Ce qu’indique le Baromètre Smart Retail 2023 de Samsung Electronics France, réalisé avec Infopro Études, c’est que le magasin physique reste le canal de vente préféré des Français. Une tendance qui sera à priori alimentée par un meilleur sourcing, plus proche, relocalisé en France ou en Europe. Malgré l’essor de la vente en ligne, les boutiques gardent un avantage concurrentiel non négligeable : elles sont un point de contact direct avec les marques et elles permettent de découvrir les produits de façon concrète. Les consommateurs apprécient le choix d’un achat en ligne ou en boutique, mais ils ont une affinité avec les retailers offrant une expérience client.
L’étude de Samsung Electronics France, menée en février 2023 auprès de 268 décideurs de la distribution et de 1 000 consommateurs représentatifs, révèle que 75 % des parcours d’achat sont finalisés en magasin. Ce chiffre, stable dans le temps (-2 %) même pendant la période Covid, contredit l’idée reçue selon laquelle les Français préfèrent faire du repérage en magasin avant d’acheter en ligne, une pratique marginale (moins de 4 % des cas). Bien que l'étude porte sur tous les secteurs du retail, les données s'appliquent également au secteur de la mode et de l'habillement, offrant un aperçu précieux des comportements d'achat et des stratégies des décideurs.

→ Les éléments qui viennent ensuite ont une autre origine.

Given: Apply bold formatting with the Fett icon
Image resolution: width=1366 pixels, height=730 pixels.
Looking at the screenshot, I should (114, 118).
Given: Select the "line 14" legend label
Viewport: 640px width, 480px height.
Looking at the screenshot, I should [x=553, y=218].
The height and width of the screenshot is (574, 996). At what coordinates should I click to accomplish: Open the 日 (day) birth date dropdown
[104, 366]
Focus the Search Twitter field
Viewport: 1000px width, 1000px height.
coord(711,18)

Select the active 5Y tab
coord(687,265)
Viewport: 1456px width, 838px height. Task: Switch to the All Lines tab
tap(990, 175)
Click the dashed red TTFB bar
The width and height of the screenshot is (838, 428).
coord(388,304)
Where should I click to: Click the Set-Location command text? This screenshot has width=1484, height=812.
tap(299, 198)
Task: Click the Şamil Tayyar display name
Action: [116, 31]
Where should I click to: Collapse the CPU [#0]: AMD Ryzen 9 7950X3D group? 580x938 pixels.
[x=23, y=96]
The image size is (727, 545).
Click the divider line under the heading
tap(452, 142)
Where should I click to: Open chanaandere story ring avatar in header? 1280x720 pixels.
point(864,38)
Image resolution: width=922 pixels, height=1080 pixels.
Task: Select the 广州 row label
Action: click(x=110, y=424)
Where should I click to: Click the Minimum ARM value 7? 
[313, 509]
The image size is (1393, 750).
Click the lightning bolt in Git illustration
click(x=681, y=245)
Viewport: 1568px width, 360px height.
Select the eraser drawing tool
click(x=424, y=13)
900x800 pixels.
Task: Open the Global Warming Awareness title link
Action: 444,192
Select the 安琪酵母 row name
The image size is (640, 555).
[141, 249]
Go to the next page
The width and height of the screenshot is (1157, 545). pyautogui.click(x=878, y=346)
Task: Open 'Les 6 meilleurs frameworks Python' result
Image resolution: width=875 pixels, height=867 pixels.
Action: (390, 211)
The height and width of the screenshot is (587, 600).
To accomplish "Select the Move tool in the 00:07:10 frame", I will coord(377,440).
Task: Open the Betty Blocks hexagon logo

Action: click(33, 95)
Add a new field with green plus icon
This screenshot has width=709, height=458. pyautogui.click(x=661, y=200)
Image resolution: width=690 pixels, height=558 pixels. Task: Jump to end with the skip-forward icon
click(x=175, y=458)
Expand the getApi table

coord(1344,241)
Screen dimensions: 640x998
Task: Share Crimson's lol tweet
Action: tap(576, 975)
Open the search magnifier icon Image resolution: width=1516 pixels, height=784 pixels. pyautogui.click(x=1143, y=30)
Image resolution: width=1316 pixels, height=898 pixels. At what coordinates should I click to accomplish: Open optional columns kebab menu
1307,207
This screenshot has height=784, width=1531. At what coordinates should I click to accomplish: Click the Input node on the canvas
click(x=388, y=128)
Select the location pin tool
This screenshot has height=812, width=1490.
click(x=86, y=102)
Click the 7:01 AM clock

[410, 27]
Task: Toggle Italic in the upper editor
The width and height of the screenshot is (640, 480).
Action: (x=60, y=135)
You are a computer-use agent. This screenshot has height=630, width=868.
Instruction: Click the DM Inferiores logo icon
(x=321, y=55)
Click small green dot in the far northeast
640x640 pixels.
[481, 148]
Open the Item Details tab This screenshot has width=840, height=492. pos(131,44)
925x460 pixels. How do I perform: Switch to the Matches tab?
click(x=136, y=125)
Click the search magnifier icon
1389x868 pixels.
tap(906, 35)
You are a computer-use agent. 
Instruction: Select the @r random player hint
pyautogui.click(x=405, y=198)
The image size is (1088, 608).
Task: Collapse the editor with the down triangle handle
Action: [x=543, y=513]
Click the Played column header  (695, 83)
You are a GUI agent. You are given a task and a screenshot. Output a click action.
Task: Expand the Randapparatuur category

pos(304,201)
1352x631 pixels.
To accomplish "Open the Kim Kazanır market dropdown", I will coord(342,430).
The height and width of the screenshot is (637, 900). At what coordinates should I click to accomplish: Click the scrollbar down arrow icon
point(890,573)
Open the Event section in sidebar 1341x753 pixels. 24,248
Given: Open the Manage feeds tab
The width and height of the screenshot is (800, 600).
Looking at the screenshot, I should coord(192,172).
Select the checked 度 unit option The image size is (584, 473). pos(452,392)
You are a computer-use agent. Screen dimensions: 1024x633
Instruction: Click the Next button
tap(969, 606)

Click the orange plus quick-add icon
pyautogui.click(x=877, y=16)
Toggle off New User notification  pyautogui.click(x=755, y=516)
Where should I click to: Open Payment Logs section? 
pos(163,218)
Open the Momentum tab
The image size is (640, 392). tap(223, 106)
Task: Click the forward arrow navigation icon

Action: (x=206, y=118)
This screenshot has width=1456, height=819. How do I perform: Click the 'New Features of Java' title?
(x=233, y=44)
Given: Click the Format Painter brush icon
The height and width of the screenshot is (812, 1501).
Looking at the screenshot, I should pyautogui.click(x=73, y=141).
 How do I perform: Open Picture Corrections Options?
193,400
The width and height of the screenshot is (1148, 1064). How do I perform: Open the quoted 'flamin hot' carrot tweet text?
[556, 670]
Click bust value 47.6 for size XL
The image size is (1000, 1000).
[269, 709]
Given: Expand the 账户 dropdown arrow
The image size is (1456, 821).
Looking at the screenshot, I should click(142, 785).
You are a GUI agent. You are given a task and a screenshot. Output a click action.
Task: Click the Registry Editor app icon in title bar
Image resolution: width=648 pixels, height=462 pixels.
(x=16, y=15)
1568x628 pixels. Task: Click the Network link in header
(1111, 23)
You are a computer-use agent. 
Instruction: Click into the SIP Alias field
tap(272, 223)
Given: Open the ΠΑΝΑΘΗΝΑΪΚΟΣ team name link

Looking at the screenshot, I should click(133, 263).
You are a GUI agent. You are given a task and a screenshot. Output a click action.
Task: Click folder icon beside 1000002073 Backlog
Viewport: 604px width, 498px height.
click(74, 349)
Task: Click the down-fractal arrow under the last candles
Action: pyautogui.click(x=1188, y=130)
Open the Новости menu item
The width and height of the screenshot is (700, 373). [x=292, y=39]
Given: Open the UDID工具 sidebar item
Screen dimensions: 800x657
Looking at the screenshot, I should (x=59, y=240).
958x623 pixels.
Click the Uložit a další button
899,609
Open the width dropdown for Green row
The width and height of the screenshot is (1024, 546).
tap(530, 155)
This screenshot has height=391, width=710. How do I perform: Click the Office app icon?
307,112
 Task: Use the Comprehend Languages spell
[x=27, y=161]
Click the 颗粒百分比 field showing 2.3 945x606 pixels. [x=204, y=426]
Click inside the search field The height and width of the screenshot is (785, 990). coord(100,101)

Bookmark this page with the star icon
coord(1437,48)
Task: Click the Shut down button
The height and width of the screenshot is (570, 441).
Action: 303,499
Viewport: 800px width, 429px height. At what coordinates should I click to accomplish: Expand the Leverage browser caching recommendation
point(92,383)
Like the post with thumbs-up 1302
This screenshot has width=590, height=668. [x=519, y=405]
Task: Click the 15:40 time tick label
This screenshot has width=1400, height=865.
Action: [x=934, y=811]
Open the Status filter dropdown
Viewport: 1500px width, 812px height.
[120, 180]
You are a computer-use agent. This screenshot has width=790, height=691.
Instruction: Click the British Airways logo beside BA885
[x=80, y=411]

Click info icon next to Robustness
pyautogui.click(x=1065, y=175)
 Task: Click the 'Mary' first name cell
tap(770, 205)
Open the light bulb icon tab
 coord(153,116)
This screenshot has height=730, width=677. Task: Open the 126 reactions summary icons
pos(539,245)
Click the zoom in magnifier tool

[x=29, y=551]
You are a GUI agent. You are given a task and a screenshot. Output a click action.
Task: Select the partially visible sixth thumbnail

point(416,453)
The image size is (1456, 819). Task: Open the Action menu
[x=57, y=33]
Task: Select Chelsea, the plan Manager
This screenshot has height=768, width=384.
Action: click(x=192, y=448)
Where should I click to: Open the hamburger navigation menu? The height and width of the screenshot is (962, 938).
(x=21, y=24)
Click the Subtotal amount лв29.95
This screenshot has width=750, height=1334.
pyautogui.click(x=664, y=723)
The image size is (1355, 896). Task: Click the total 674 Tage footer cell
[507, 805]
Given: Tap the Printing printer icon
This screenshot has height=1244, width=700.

Le digital en magasin : atout pour l'expérience client mais encore loin d'être mature
Mais qu'est-ce qui pousse les consommateurs à entrer et à rester dans un magasin en 2024 ? Selon le média Points de Vente, ce serait notamment la présence de dispositifs numériques en magasin. Et les chiffres sont plutôt convaincants : les dispositifs numériques attirent plus d’un tiers des consommateurs (36 %) et 53 % d'entre eux les trouvent pertinents pour gagner du temps. Cependant, comme le souligne Jérémy Taghon, directeur de l’activité Consumer Electronics B2B chez Samsung Electronics France, le digital doit enrichir l'expérience client sans remplacer l'interaction humaine.
En effet, plus de la moitié des Français (56 %) hésitent à fréquenter un magasin autonome, et seulement 34 % se disent prêts à tenter l'expérience. Les professionnels constatent bel et bien des bénéfices significatifs du digital sur l'expérience client, notamment une amélioration de la fidélisation (65 %, +21 % depuis 2017), de l’image de marque (64 %, +20 % depuis 2017), et de l'efficacité des promotions (56 %, +22 % depuis 2017). Malgré une conviction à 89 % quant au rôle crucial du digital pour leur développement, seuls 27 % des distributeurs estiment leur maturité digitale satisfaisante, en baisse de 9 points par rapport à 2021. Le coût financier demeure le principal obstacle à une digitalisation rapide (55 % des distributeurs), mais la demande pour un parcours client numérisé se renforce avec l'évolution des attentes des consommateurs.
Ainsi, le secteur du retail textile en France, autrefois prospère mais désormais fragilisé par la concurrence internationale et l'essor du commerce en ligne, pourrait connaître une renaissance grâce aux efforts de relocalisation et à l'intégration du digital. Les entreprises françaises investissent massivement pour renforcer la résilience de leurs chaînes d'approvisionnement et répondre aux nouvelles attentes des consommateurs. Bien que la maturité digitale soit encore difficile à atteindre, notamment en raison des contraintes financières, les bénéfices observés laissent entrevoir un avenir où le retail physique et numérique cohabiteront pour offrir une expérience client enrichie. La demande croissante pour un parcours client numérisé offrant des perspectives prometteuses pour l'avenir du retail textile en France.